Reticular dysgenesis

Reticular dysgenesis (RD) is a rare, inherited autosomal recessive disease that results in immunodeficiency. Individuals with RD have mutations in both copies of the AK2 gene. Mutations in this gene lead to absence of AK2 protein. AK2 protein allows hematopoietic stem cells to differentiate and proliferate. Hematopoietic stem cells give rise to blood cells.

Differentiation and proliferation of hematopoietic stem cells require a lot of energy and this energy is supplied by the mitochondria. The energy metabolism of mitochondria is regulated by the AK2 protein. If there is a mutation in the protein, that means that the mitochondria metabolism most likely will be altered and will not be able to provide enough energy to the hematopoietic stem cells. As a result, hematopoietic stem cells will not be able to differentiate or proliferate.

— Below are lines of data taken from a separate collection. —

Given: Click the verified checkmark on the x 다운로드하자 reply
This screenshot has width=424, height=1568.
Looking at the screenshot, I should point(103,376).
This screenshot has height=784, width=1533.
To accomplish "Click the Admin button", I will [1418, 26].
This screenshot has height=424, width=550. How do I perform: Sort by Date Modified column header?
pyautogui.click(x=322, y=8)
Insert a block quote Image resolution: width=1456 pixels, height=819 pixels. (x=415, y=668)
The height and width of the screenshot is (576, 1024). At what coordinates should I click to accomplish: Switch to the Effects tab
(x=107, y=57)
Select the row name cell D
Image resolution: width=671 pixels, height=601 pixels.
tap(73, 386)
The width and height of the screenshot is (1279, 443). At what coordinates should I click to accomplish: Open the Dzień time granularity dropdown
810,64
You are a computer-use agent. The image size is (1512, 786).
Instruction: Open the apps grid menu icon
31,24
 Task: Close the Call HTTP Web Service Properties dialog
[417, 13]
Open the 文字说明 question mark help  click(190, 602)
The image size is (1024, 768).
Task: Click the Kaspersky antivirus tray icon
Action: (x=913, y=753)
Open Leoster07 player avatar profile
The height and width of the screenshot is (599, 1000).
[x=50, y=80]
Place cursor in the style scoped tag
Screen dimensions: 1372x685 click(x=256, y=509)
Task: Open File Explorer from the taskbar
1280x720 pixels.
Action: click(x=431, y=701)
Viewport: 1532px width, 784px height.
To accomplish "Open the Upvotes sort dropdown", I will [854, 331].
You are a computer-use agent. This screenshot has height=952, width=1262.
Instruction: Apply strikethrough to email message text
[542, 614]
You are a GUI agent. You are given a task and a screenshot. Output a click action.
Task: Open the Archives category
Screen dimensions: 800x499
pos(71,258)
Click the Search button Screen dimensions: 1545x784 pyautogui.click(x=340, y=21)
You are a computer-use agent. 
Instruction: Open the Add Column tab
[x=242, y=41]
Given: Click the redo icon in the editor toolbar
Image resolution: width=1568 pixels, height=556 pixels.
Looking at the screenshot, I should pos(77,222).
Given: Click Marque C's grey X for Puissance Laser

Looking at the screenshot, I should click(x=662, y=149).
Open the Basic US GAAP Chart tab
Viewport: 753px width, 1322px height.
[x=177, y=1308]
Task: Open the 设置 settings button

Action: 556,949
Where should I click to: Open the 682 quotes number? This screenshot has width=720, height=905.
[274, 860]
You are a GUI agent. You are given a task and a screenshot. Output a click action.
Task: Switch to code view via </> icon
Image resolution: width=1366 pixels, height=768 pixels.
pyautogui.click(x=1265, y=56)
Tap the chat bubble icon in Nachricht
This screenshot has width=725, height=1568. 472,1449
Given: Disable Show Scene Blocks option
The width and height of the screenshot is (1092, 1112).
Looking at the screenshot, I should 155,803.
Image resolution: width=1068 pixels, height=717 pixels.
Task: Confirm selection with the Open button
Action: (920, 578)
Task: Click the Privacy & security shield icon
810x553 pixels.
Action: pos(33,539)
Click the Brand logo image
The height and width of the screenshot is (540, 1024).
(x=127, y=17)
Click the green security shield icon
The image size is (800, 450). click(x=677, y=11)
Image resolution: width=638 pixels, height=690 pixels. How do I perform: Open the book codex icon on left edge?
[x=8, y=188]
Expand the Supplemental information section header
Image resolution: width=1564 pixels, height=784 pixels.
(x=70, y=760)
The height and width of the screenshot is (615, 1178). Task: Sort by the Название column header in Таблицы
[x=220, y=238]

The immune system consists of specialized cells that work together to fight off bacteria, fungi and viruses. These cells include T lymphocytes (T cells), that primarily mediate the immune system, B lymphocytes (B cells) and Natural Killer cells. Patients with RD have a genetic defect that affects the T cells and at least one other type of immune cell. Since more than one type of immune cell is affected, this disease is classified as a severe combined immunodeficiency disease (SCID). A weakened immune system leaves patients susceptible to different kinds of infection. Commonly, patients who are diagnosed with RD also have bacterial sepsis and/or pneumonia. The annual incidence has been estimated at 1/3,000,000-1/5,000,000 and both females and males are affected.